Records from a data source
►

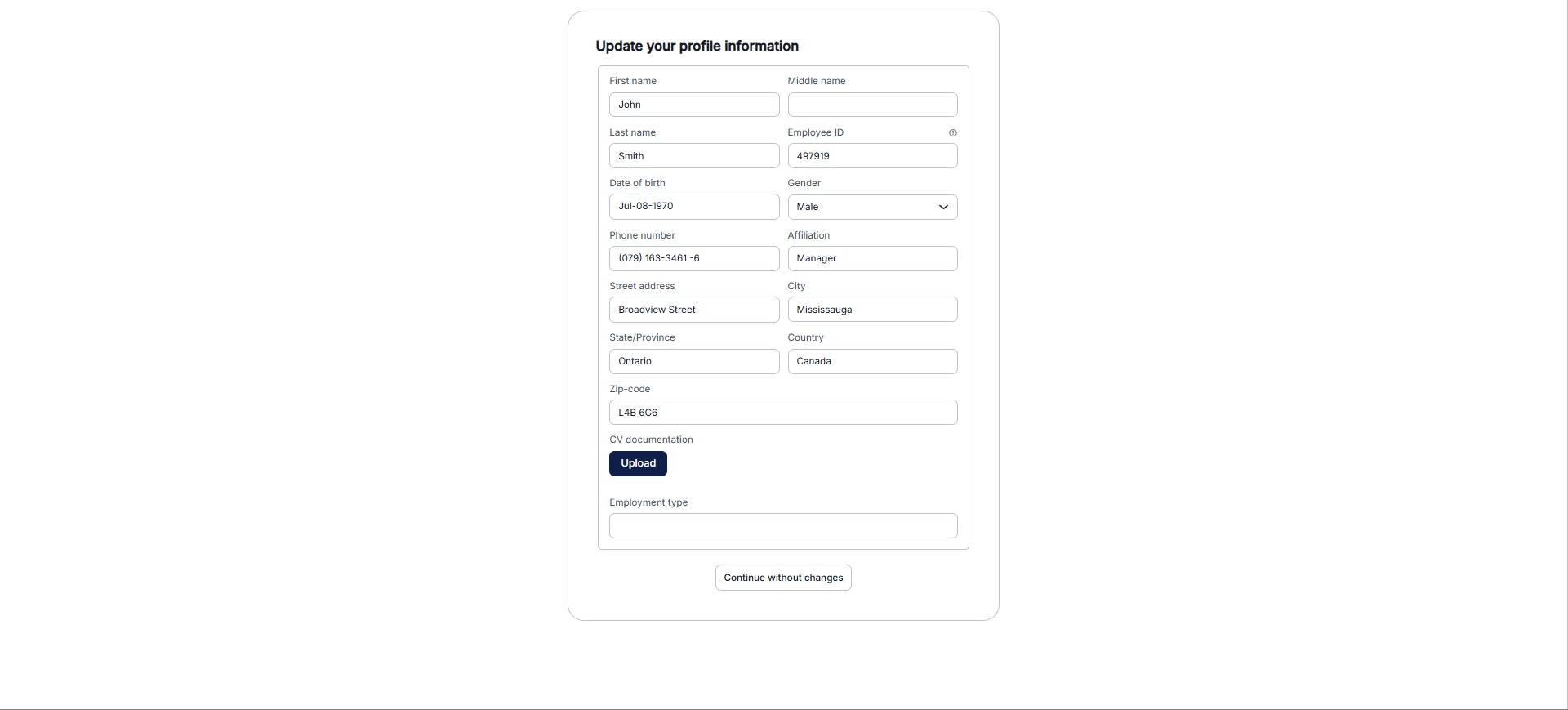Click the Update your profile information heading
Viewport: 1568px width, 710px height.
click(697, 47)
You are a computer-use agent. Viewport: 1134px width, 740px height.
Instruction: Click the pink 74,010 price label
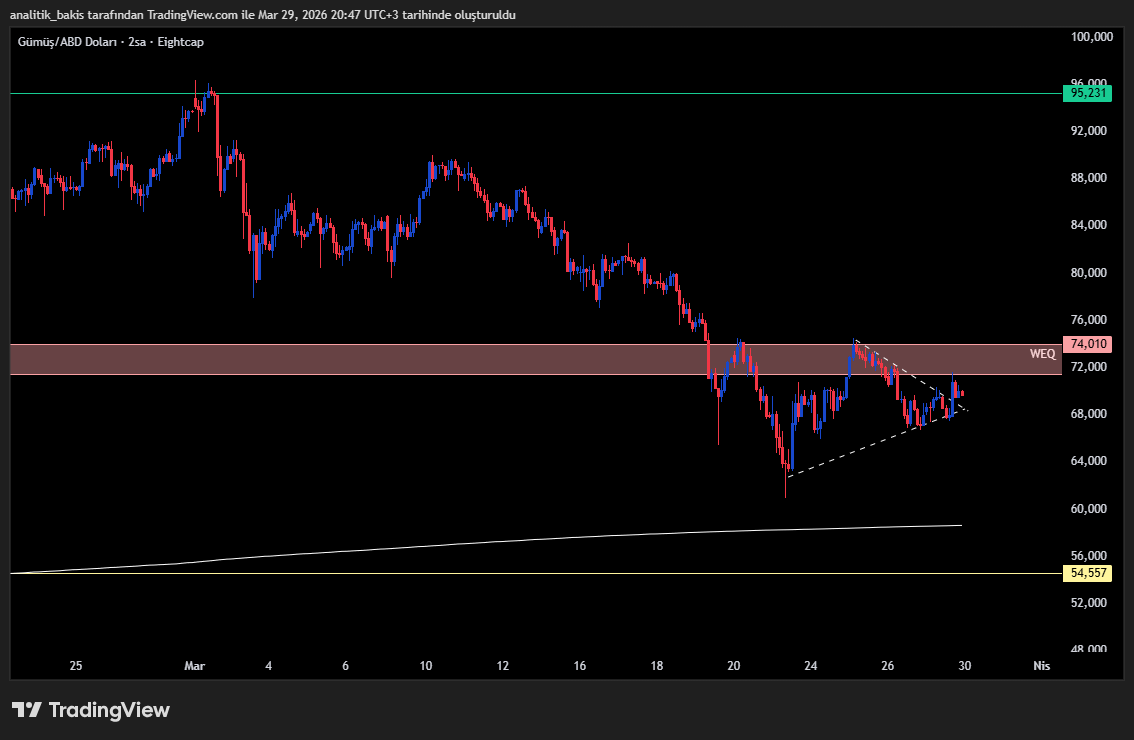(x=1088, y=343)
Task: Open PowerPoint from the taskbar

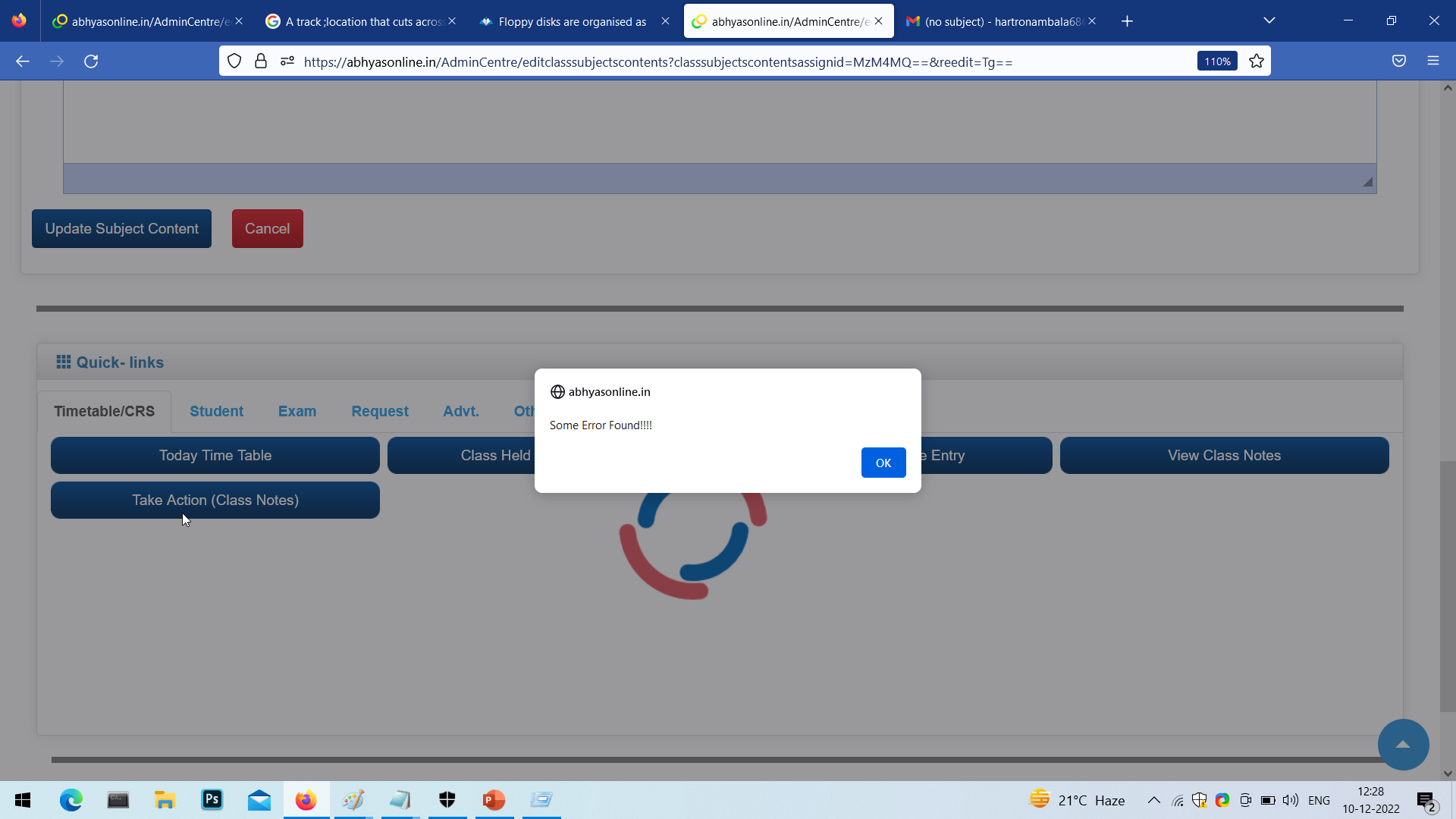Action: click(494, 799)
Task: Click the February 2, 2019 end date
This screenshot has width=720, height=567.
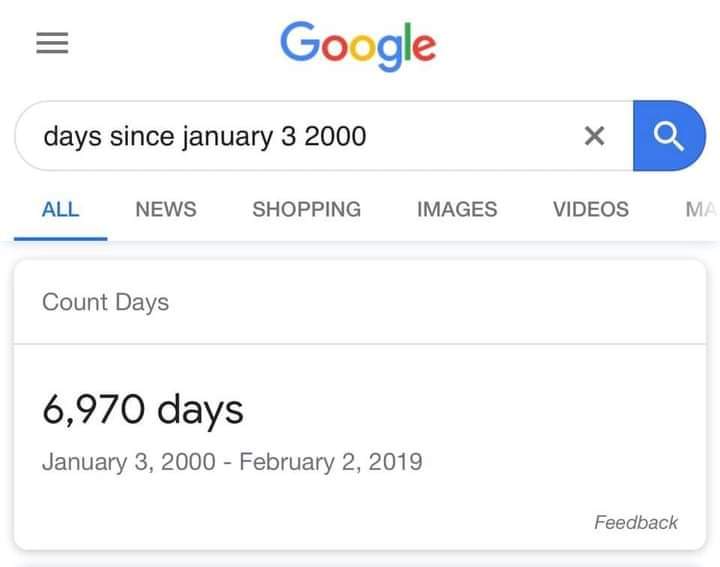Action: pos(331,461)
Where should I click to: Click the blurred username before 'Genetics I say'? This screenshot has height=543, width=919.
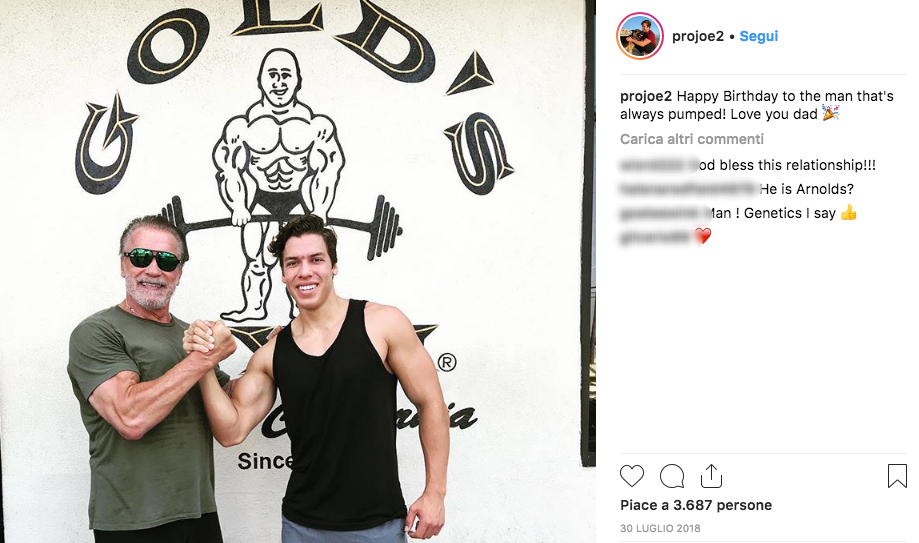pyautogui.click(x=663, y=213)
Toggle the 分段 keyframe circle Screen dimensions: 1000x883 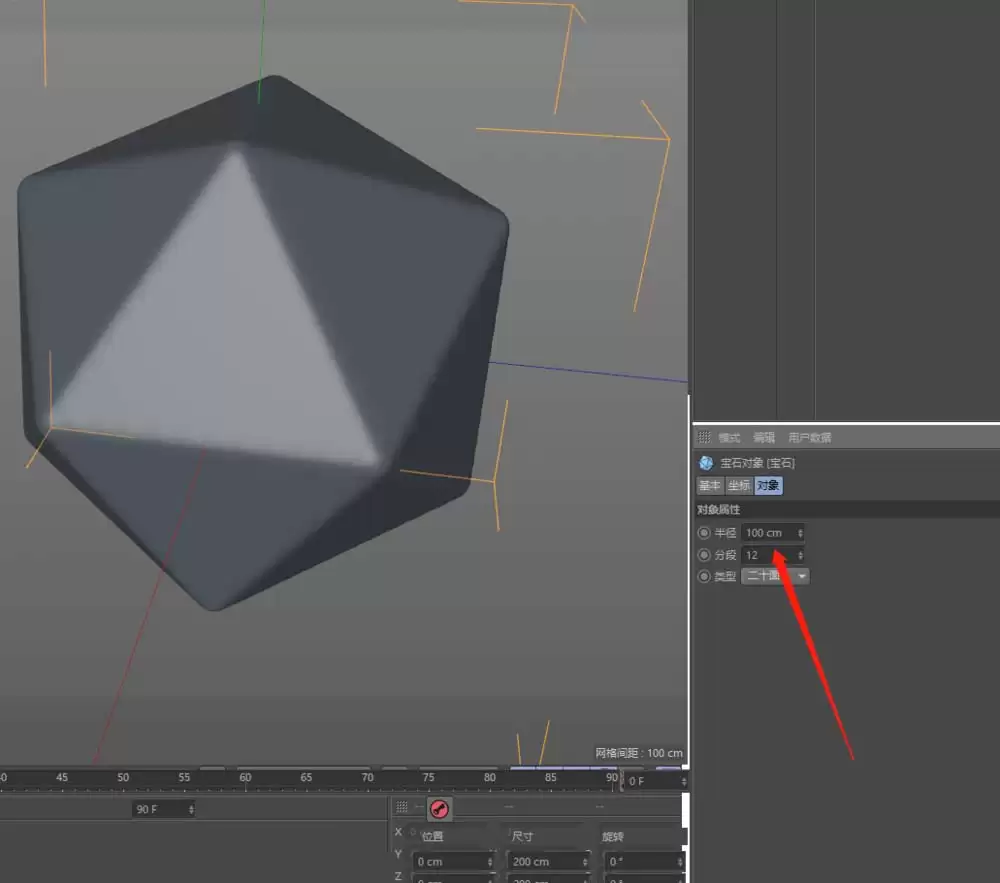[703, 555]
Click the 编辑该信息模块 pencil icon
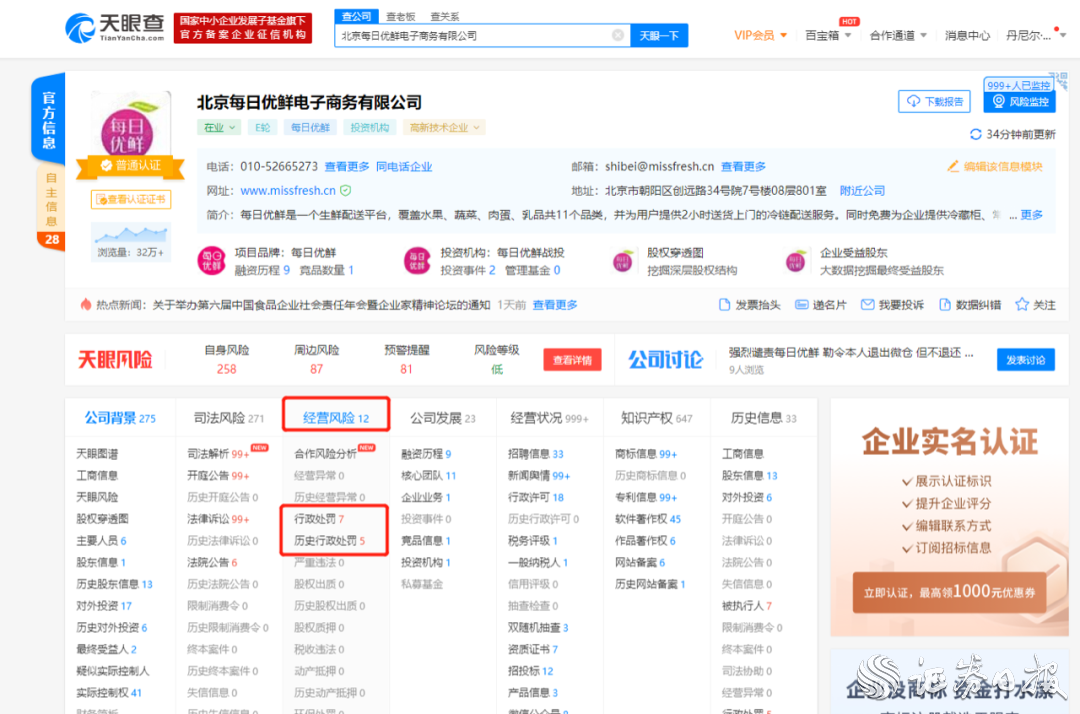Screen dimensions: 1080x714 point(954,167)
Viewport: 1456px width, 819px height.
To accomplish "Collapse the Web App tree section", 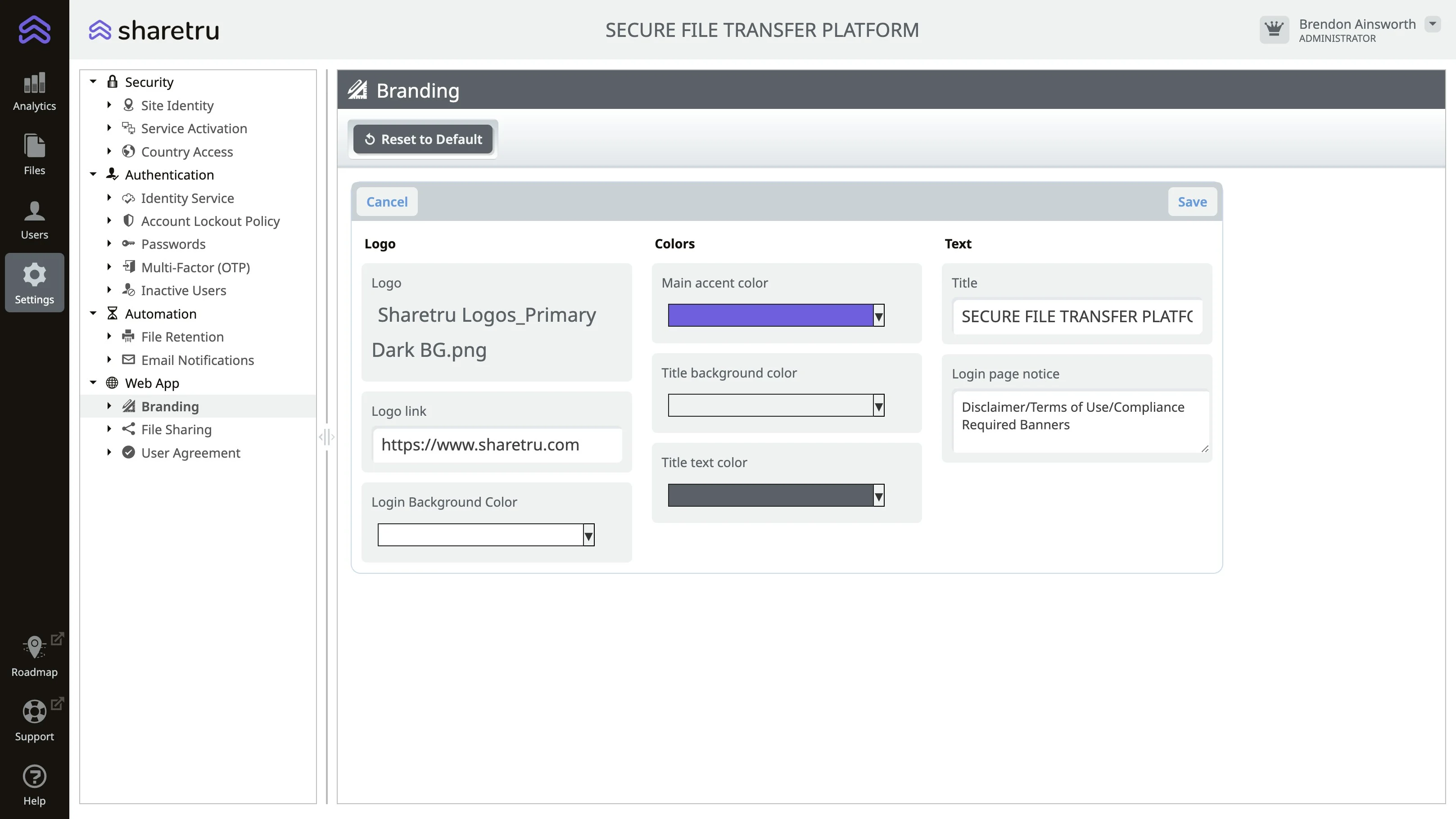I will (93, 383).
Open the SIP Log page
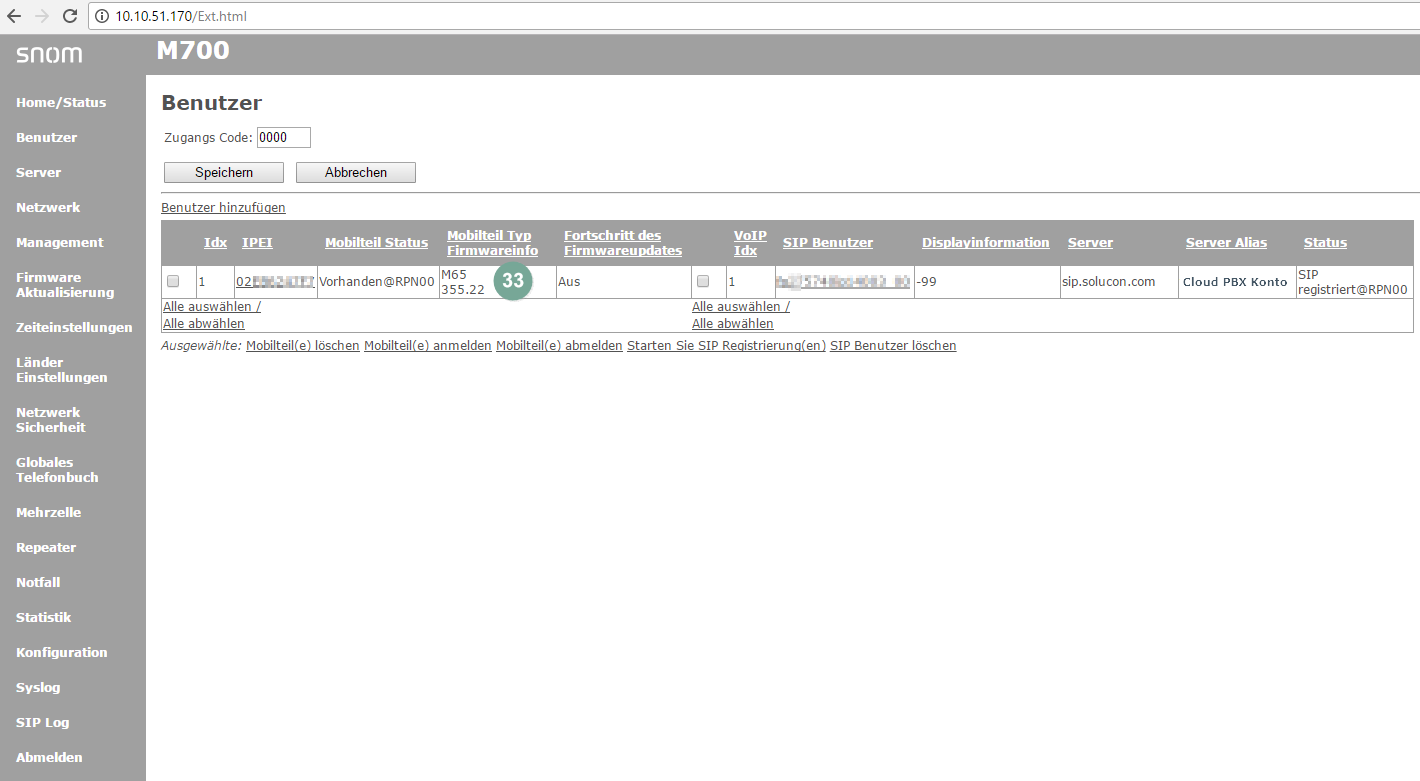This screenshot has height=781, width=1420. click(42, 723)
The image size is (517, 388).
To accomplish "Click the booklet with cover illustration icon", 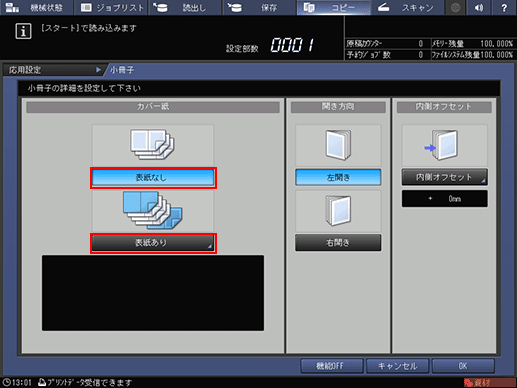I will point(153,210).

◄

■ Problem statement: Copy out the records again from their first line through the line that contains "Action: pos(331,461)", including both ends, and leave out the pictures.

■ Solution:
Click the Update your profile information heading
Viewport: 1568px width, 710px height.
click(697, 47)
You are a computer-use agent. Viewport: 1134px width, 740px height.
Instruction: Click the pink 74,010 price label
(x=1088, y=343)
Task: Open PowerPoint from the taskbar

Action: click(494, 799)
Task: Click the February 2, 2019 end date
This screenshot has width=720, height=567.
Action: pos(331,461)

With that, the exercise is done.